Elachi is appealing to policymakers to “consider the science here” and ban social media for children under 18. He says the platforms should be treated much like alcohol and tobacco.
“What do what do neuroscientists, what do child psychologists have to say about the appropriate age for social media use?
“We shouldn’t just take Big Tech’s word for it, because Big Tech has set that age limit of 13….”
Not helping the cause are various academics and cybersafety educators who Elachi says are downplaying the serious harms caused by social media.
“We get messages saying, ‘Oh, we’re not really sure if there are links between social media use and harm to children’.

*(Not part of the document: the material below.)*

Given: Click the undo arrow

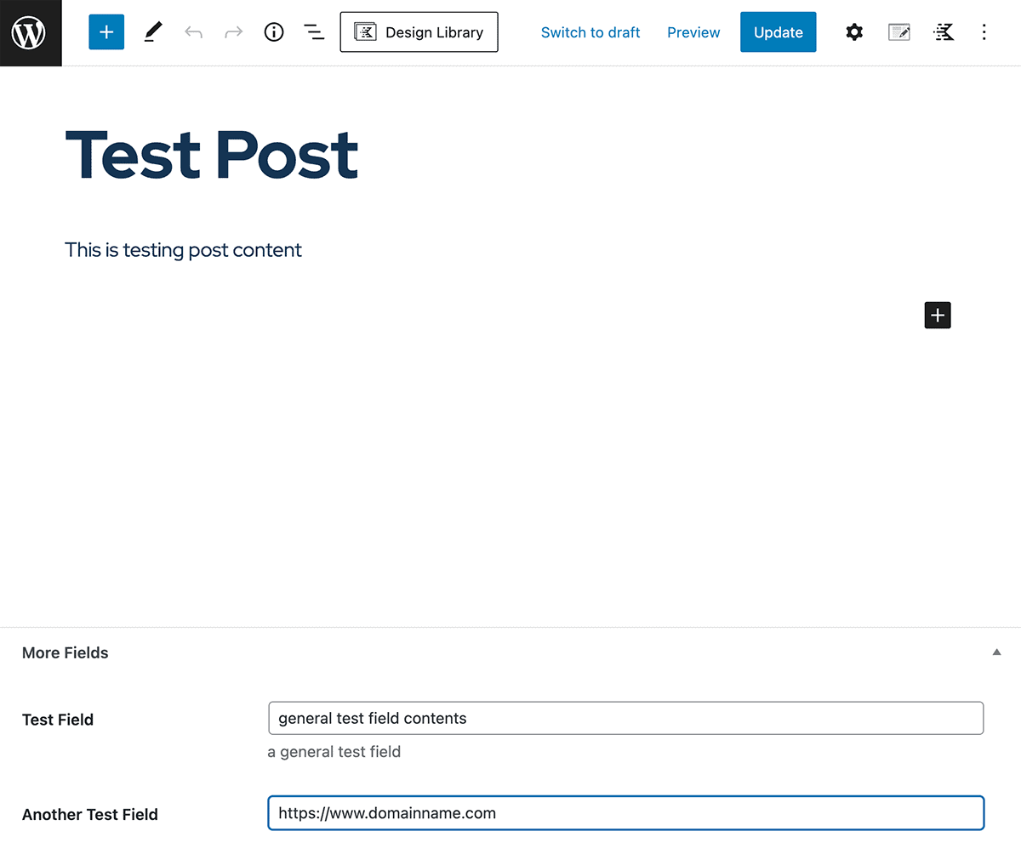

“…as far as parents are concerned, those links are very clear, because those experiments are being conducted in every single home, and we can see in real time with our own eyes the damage: the lack of sleep, the taking our kids away from reading, from exercise, from playing, from doing all the good things they should be doing in childhood.
“It’s happening before our very eyes.
“So, we are imploring our lawmakers not to listen to those academics who [are] trying to blur those connections and to help us,” Elachi says.
As for his eldest daughter, now 15, Elachi says she’s doing “absolutely fine”. The same goes for her four younger siblings, none of whom have a smartphone.
“Some people would have you believe that if your child doesn’t have a smartphone, that’s the end of their social life. We’ve not found that at all.
“[All of our children have] absolutely managed to survive without a smartphone and social media.
“We, humanity, did manage it for millennia. We shouldn’t really be surprised that they’re doing OK.”
And while challenges do remain around access to other devices in the home, Elachi says his children can live far richer and healthier lives that those which unravel in the grips of tech addiction.
“Not being tied to social media for hours a day means that they have the chance to do other things, and they do want to connect with their friends, of course they do,” he shares.
“But instead of messaging or liking posts, they’re forced to pick up the phone or even FaceTime.
“We encourage them to get on FaceTime chats, two, three friends at a time. They can have a lovely chat, and at least they’re looking at each other’s faces and connecting in a way we think is better than just through a screen, mediated through social media platforms.”
Too many vocal critics in the social media ban debate believe if children don’t have a smartphone ‘that’s the end of their socialising’, Elachi laments.
“It's not – it's the beginning of a different way of socialising, and I think a better way.”